Goal of the exercise: Find every line of the data below that has "editor" in it. Reply with the number only.

(Data records)
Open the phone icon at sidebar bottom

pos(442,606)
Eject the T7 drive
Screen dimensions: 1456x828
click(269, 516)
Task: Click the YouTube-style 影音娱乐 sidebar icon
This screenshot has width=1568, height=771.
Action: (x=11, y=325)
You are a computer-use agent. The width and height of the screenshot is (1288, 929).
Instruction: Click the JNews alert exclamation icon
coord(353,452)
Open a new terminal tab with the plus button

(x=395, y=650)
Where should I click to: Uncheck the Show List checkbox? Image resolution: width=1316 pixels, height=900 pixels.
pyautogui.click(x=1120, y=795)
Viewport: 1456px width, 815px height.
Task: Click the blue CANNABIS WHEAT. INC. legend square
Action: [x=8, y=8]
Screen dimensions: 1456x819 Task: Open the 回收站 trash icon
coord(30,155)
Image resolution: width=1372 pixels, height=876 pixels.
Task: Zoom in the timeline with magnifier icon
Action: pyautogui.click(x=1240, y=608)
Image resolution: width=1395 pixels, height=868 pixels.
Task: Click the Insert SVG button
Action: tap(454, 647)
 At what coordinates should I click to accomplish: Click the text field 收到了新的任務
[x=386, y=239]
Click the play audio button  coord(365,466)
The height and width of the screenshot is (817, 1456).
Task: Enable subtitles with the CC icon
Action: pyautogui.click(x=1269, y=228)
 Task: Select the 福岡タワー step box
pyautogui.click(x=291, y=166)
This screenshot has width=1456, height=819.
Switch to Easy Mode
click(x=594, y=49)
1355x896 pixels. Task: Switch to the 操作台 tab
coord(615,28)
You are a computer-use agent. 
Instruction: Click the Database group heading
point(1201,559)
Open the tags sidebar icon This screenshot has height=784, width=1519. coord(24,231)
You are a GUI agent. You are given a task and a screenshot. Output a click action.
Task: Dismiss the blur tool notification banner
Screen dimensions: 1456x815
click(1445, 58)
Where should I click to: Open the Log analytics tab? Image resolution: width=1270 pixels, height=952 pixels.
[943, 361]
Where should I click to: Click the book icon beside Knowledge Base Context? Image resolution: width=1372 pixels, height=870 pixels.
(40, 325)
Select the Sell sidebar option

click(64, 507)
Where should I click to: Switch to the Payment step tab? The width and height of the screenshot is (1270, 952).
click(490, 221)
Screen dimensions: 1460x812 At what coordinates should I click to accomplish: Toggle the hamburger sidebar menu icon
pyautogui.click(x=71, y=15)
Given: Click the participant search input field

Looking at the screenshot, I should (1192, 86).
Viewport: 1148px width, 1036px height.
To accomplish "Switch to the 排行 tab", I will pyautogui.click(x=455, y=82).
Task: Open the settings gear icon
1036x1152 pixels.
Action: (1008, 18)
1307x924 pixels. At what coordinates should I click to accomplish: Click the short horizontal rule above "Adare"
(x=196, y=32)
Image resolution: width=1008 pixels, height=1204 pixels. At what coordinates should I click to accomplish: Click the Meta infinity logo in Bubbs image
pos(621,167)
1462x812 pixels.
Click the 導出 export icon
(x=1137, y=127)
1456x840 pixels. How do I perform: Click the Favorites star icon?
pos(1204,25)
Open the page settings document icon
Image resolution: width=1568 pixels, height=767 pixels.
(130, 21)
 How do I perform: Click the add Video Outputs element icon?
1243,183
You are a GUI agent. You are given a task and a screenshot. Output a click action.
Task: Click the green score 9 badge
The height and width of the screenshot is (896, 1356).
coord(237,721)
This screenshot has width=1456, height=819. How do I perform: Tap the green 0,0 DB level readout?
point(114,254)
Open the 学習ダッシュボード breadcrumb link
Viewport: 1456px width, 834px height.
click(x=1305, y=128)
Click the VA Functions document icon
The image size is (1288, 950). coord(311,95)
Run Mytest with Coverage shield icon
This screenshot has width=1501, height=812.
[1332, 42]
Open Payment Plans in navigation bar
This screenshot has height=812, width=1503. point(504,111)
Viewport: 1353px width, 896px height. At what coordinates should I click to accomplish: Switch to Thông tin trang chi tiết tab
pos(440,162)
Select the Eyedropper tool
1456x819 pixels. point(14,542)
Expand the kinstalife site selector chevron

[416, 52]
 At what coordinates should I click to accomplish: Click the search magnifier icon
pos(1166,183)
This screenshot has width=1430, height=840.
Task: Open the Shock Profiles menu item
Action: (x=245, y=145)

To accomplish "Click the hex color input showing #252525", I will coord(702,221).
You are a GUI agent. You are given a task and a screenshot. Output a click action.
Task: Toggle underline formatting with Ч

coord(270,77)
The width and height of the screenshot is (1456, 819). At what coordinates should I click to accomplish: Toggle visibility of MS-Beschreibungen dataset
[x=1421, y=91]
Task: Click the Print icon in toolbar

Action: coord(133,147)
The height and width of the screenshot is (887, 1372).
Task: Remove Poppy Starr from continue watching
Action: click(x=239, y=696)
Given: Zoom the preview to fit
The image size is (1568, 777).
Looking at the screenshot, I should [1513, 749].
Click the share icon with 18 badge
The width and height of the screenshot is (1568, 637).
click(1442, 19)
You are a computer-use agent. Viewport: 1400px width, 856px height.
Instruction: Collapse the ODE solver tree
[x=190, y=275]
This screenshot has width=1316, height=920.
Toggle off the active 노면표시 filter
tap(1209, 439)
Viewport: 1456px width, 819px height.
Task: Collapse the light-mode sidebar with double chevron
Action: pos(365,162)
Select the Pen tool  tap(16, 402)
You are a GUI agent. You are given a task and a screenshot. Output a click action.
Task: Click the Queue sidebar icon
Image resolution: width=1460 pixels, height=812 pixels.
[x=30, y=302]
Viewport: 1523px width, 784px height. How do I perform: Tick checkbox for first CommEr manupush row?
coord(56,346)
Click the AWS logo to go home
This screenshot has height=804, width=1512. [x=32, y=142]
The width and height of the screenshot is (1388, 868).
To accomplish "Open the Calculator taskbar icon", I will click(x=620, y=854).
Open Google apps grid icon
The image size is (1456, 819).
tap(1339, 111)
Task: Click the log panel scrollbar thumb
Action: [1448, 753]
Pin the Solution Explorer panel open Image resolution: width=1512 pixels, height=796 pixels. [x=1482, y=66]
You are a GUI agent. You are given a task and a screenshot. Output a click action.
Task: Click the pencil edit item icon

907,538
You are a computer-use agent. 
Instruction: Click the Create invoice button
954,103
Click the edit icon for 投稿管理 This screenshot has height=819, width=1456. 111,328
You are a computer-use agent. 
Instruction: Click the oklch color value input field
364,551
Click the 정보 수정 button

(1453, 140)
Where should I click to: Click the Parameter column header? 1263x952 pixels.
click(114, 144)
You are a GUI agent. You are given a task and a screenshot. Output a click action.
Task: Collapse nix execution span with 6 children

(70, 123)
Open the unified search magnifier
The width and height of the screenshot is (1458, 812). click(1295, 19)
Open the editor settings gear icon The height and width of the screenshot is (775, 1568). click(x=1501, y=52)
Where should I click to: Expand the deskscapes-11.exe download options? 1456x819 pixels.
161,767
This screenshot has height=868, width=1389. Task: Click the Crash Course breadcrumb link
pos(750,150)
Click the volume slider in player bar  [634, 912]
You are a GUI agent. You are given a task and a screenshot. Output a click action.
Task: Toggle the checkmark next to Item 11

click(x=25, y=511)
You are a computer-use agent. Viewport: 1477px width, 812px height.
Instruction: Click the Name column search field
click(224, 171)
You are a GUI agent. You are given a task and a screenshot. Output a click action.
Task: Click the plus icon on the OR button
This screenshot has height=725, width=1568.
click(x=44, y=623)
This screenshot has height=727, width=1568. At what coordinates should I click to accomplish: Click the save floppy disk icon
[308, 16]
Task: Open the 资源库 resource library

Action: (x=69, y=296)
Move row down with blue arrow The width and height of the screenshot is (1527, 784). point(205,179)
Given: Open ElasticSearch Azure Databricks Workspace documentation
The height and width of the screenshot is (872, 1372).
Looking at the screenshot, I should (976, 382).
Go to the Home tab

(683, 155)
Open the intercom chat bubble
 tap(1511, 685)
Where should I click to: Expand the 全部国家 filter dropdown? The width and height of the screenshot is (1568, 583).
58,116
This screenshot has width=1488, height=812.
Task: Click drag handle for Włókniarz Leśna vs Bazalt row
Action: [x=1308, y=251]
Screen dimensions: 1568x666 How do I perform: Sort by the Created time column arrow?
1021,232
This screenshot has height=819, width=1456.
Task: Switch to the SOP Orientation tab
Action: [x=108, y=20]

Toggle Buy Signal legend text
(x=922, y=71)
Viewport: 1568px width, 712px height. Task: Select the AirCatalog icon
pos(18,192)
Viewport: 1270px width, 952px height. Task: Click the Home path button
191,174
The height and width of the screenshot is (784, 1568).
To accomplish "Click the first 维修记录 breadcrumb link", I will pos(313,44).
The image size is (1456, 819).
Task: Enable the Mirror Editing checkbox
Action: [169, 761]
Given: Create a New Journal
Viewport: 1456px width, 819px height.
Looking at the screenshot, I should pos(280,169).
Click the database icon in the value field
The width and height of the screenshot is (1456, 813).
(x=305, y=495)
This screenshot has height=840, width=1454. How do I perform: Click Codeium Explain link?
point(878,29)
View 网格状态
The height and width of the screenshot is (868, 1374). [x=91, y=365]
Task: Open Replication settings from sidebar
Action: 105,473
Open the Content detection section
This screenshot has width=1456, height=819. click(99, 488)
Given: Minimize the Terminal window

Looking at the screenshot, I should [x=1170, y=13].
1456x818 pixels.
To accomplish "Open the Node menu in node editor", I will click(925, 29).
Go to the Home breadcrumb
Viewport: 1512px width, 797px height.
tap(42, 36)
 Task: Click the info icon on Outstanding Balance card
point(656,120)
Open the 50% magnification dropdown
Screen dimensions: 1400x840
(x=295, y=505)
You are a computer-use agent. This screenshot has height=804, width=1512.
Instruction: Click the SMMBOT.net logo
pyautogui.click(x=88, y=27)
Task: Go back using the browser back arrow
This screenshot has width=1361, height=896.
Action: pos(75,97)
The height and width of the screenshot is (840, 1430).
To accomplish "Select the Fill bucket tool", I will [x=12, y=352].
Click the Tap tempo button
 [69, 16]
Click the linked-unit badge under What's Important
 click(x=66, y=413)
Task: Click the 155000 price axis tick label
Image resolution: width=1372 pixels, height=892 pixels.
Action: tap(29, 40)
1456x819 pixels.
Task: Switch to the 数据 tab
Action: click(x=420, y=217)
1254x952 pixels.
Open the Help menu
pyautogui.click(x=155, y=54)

Solved problem: 2